ABSTRACTIn this essay I construct a psychoanalytically informed narrative of the life of the young daguerreotypist, Holgrave, which sets a foundation for interpreting the momentous transformation that he undergoes toward the romance's conclusion. The nature of this transformation and its centrality to the novel have not received adequate attention in the critical literature; in fact, they have often been misunderstood. This psychoanalytic reading seeks to remedy the deficiency. Holgrave comes to inhabit the House of the Seven Gables as its present-day Maule nemesis; the Maule curse is again realized in the apoplectic death of the hated Jaffrey Pyncheon. Contrary to all expectation, in the presence of the Judge's corpse, Holgrave is catapulted into a state of depression, alienation, and despair. Hitherto emotionally aloof, in the scene with Jaffrey Pyncheon's dead body, Holgrave takes his place as an active agent in the finale of the long-standing, destructive conflict between the Maules and the Pyncheons.
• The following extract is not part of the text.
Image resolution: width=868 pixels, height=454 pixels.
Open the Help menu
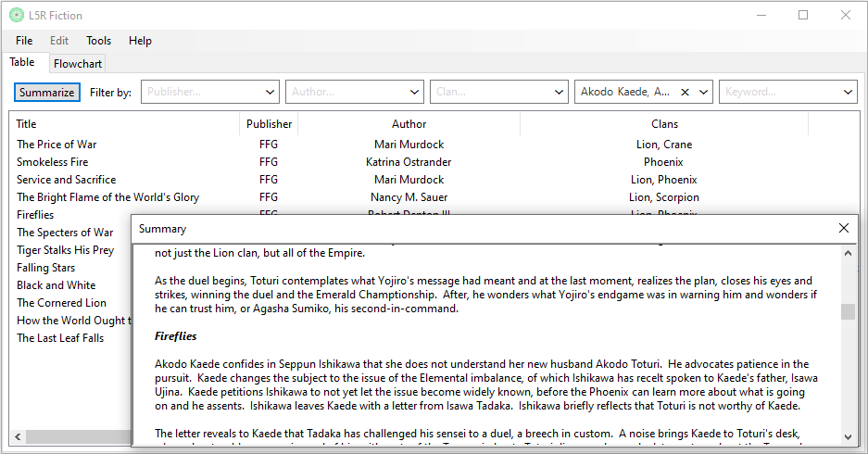tap(140, 41)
In a narrative gap that the essay reconstructs, the tormented history of the House of the Seven Gables falls heavily on Holgrave's conscience and prompts an abrupt and painful loss of innocence for which love with Phoebe can uniquely compensate. The daguerreotypist's youthful radicalism is significantly modulated during his existential encounter with the unconscious and with death. Holgrave's transformation resonates within the moral, social, and spiritual dimensions of the romance's felicitous conclusion.